機種別ポスト最適化で統一されたデジタル回路へ

教育に時間が割けず、育成が進まない

“Gコードを覚えなくても加工できる体制へ

現場の課題

市成 憲一郎 様

── 導入前、どのような課題を感じていましたか?

以前から3D CAD/CAM(TopSolid’Cam)を使用していましたが、現場で簡単な加工であれば
手打ちの方が早いということでNCプログラムは手入力で対応していました。
ただ、そのやり方だとどうしても対応できる人が限られてしまい
判断や修正も特定の人に集中する=属人化 が進んでいる状態でした。
ミスのリスクもありましたし、将来的なことを考えると「このままではいけないな」という課題意識はずっとありました。
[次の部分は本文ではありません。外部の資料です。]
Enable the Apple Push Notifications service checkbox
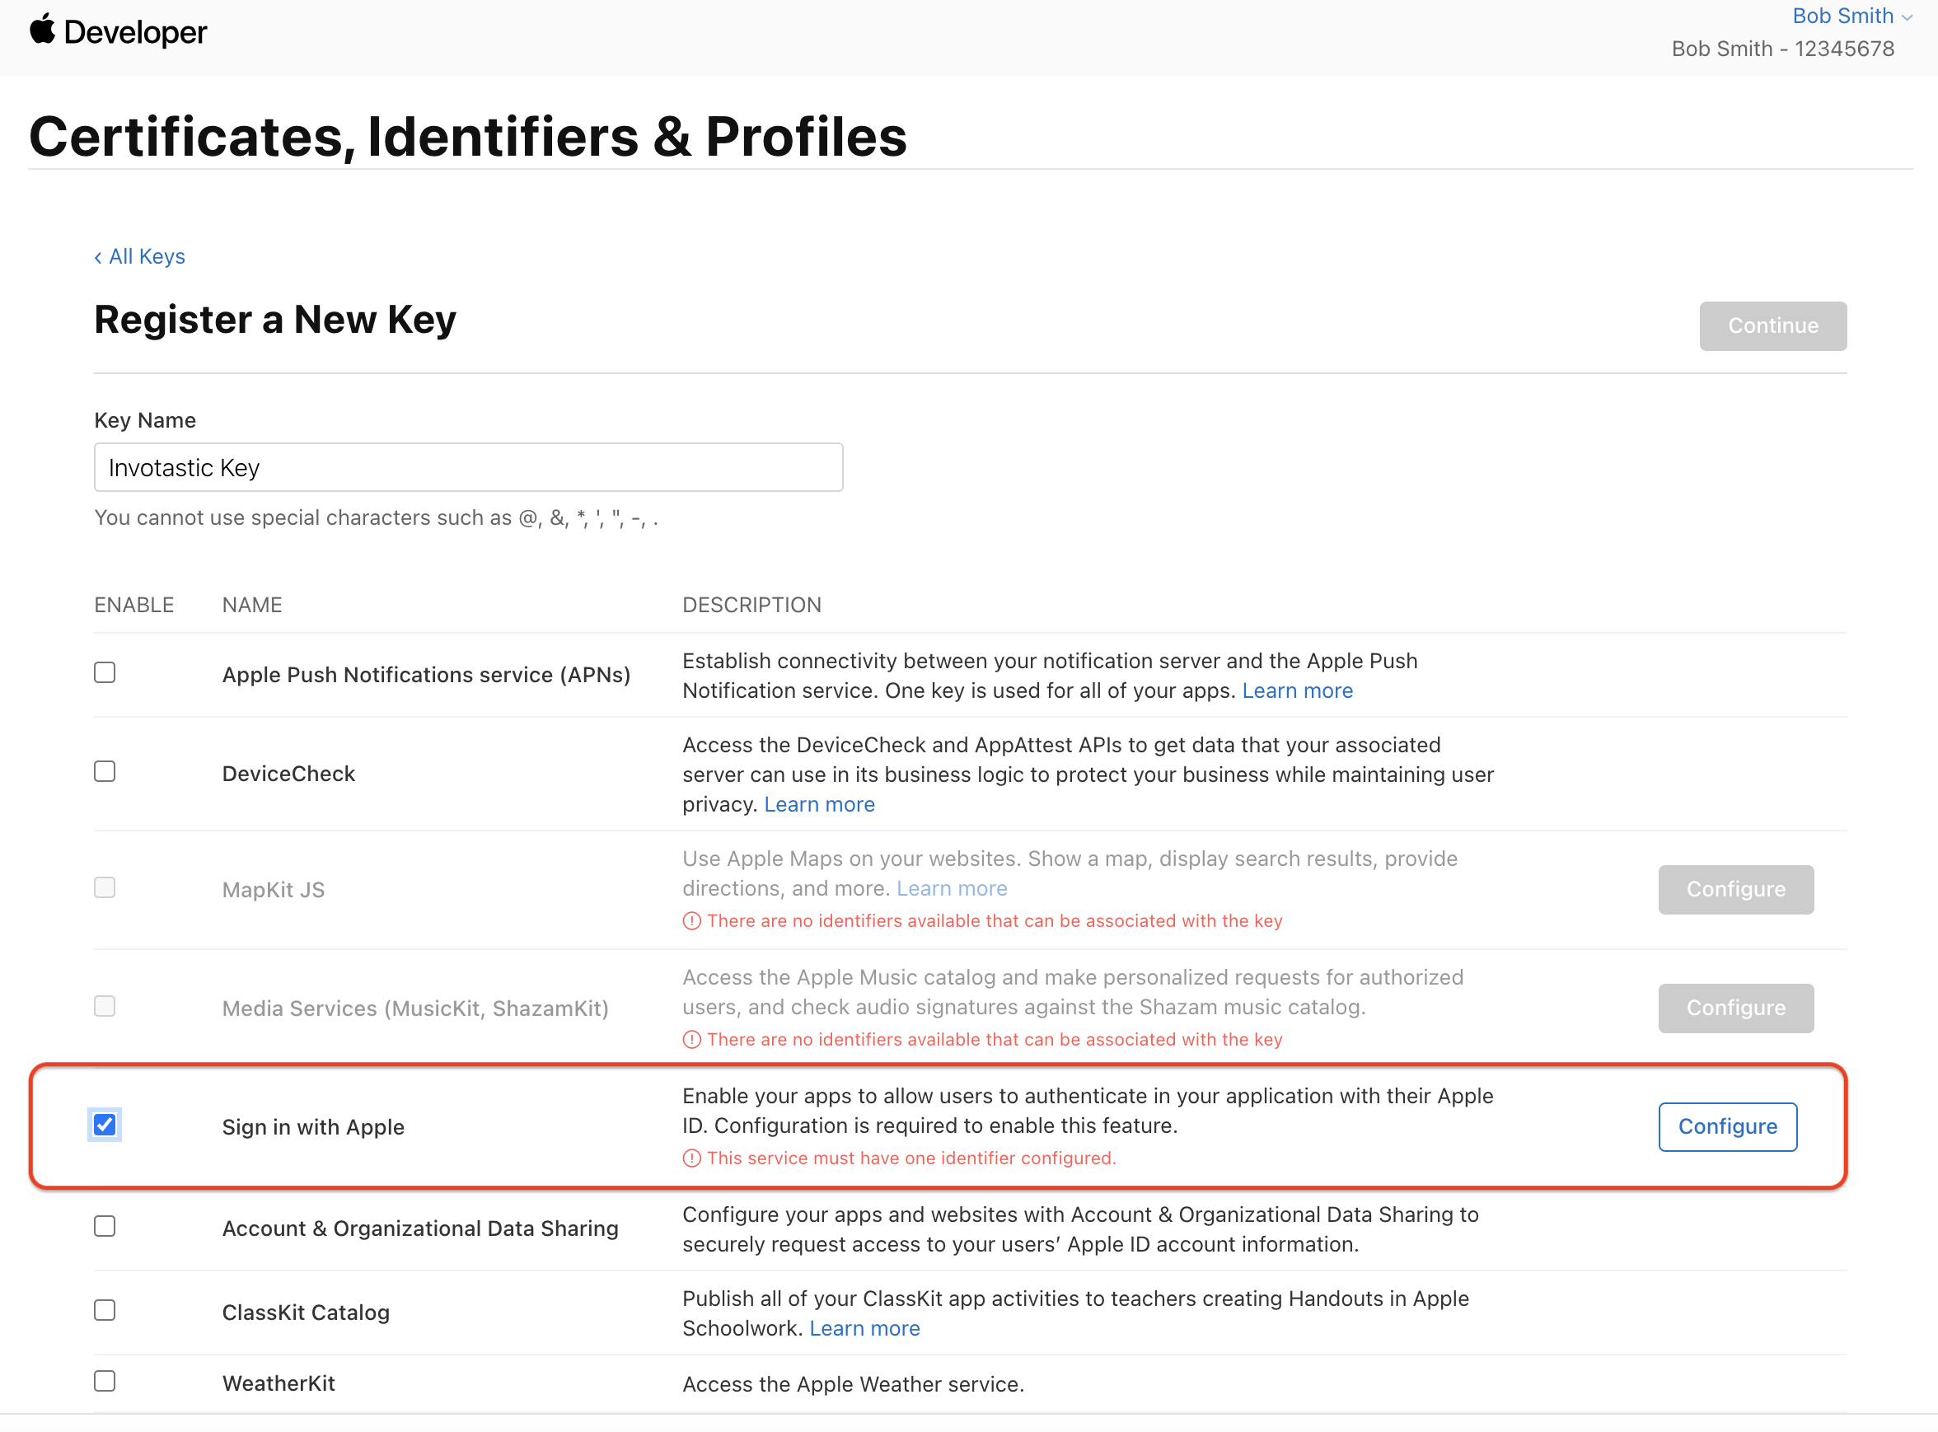1938x1432 pixels. [x=105, y=673]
実際に、入力ミスで材料をダメにしてしまったこともあります。
例えば、「X100.のところをX110.で入力してしまう」といったような手打ちならではのミスですね。
こういった経験が、CAMを検討し始めたきっかけのひとつになりました。

それともう一つは、保有機械ごとにNCコードが異なるという問題です。
同じ加工でも機械が変わるとコード形態が変わるため、その都度考えて対応する必要がありました。
ポストが用意されていない機械もあり、完全に統一された環境とは言えなかったので
どうしても運用面での負担が大きかったですね。

製品選定のポイント

── 製品を選ぶ際に、最も重視したポイントは何でしたか?

正直、最初から御社に決めていたわけではなく、実際に10社ほど比較検討していました。
機能や価格帯などさまざまな視点から製品を見ていました。

安いものもありましたが、試してみると「操作が難しいな」という印象のものが多かったですね。
条件設定がややこしかったり、「次に何をすればいいのか分からない」というケースも多くて
現場で使うイメージがあまり湧きませんでした。

── HandyCAD MarkⅡを触ったとき、他製品との違いはどこに感じましたか?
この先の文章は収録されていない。